*Things to do*.
A. Using the trumpeter swans text, answer these three questions:
(i) What were the tipped-up swans searching for beneath the water?
(ii) What color marked five of the birds as cygnets?
(iii) What were the swans' fine white feathers used for?
B. Write a continuation of the trumpeter swans text, picking up right after its final sentence.

*Text extract*.

1984
Trumpeter Swans
September 1984


“Trumpeter Swans,” Friend, Aug.–Sept. 1984, 19

Exploring:

Trumpeter Swans

Dark shadows stretched across the still lake as the trumpeter swans floated across the reflection of Mt. McKinley. Some of the big white birds’ tails tipped up as they searched beneath the water for the tender parts of aquatic plants to eat. Other swans slept with their heads tucked against their wings. Those swans still awake combed their sleek feathers with long black bills.

Occasionally a loud brassy call echoed through the quiet evening. The thick birch trees of the Alaskan forest were beginning to turn yellow as autumn approached. The swans were gathering together for the southward migration.

Crouching in the bushes on the shore, Mary Anne, my four-year-old daughter, and I studied the big graceful birds. Most were gleaming white, but five were a dusty gray color that marked them as cygnets, swans less than a year old. These five all belonged to one pair of adult swans. Most other kinds of birds we had seen raised many more babies than this, so we wondered why only one pair of swans out of the whole flock succeeded in raising a family.

Trumpeter swans are still considered an endangered species, although their near relatives, the whistling swans, are found in considerably greater numbers. When white men first came to North America, trumpeter swans were common in all of the north, west, and central parts of the continent. As men moved into the swans’ territory, they killed the birds for their fine white feathers, which were used to adorn ladies’ hats, and for their soft swanskins.

Dataset items

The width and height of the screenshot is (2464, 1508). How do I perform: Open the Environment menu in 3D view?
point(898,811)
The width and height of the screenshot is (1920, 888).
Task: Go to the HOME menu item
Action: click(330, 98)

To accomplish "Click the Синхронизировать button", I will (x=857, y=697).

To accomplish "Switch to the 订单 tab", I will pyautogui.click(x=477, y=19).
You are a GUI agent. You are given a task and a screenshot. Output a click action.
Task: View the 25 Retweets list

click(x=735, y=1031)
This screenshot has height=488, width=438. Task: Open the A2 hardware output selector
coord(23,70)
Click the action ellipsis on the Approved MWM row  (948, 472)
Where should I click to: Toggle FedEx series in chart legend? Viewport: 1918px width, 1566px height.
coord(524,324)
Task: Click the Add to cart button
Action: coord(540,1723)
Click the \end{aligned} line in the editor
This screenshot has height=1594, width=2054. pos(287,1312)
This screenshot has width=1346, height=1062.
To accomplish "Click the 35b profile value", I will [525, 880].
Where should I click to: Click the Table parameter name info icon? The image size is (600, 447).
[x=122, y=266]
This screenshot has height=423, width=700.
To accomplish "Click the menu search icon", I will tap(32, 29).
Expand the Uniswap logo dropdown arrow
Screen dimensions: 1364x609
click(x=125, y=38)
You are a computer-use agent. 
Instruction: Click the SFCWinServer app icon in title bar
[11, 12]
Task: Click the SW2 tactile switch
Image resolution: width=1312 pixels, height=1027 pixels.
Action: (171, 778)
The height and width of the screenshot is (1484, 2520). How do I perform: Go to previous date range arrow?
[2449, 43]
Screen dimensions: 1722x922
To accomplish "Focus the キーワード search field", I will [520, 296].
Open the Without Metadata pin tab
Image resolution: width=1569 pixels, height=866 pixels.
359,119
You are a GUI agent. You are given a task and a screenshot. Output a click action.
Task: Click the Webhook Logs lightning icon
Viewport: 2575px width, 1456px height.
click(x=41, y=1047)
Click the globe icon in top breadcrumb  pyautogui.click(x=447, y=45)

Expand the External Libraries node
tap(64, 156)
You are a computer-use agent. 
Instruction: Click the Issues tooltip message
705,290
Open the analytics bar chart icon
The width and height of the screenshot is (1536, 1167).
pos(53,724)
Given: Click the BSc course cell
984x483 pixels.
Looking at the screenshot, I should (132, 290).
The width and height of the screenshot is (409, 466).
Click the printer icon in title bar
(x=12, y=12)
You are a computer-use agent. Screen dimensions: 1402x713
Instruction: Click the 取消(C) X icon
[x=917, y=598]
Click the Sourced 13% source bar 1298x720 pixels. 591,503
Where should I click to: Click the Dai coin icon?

*Results in order*.
A.
(i) The tender parts of aquatic plants to eat.
(ii) A dusty gray color.
(iii) To adorn ladies' hats.

B.
By the 1930s there were fewer than a hundred trumpeter swans. In 1935 the first refuge designed to save the swans was established at Red Rock Lakes in Montana. Of all the efforts made to save a critically endangered species, the Red Rock Lakes Refuge has been one of the most successful. The number of trumpeter swans is now increasing, and hundreds of these elegant birds have moved back into their old territory.

Swans mate between the ages of four and six, and they remain with their partners for life. Both the pen (female) and the cob (male) help raise the cygnets. Scientists have found that swans will not nest and try to raise a family unless they have a medium-size lake, or at least several hundred acres of a larger lake, mostly to themselves. Those that do find a suitable unoccupied area build large nests of grass on a lump of earth or on a muskrat house surrounded by water. The pen lays three to nine eggs in the nest.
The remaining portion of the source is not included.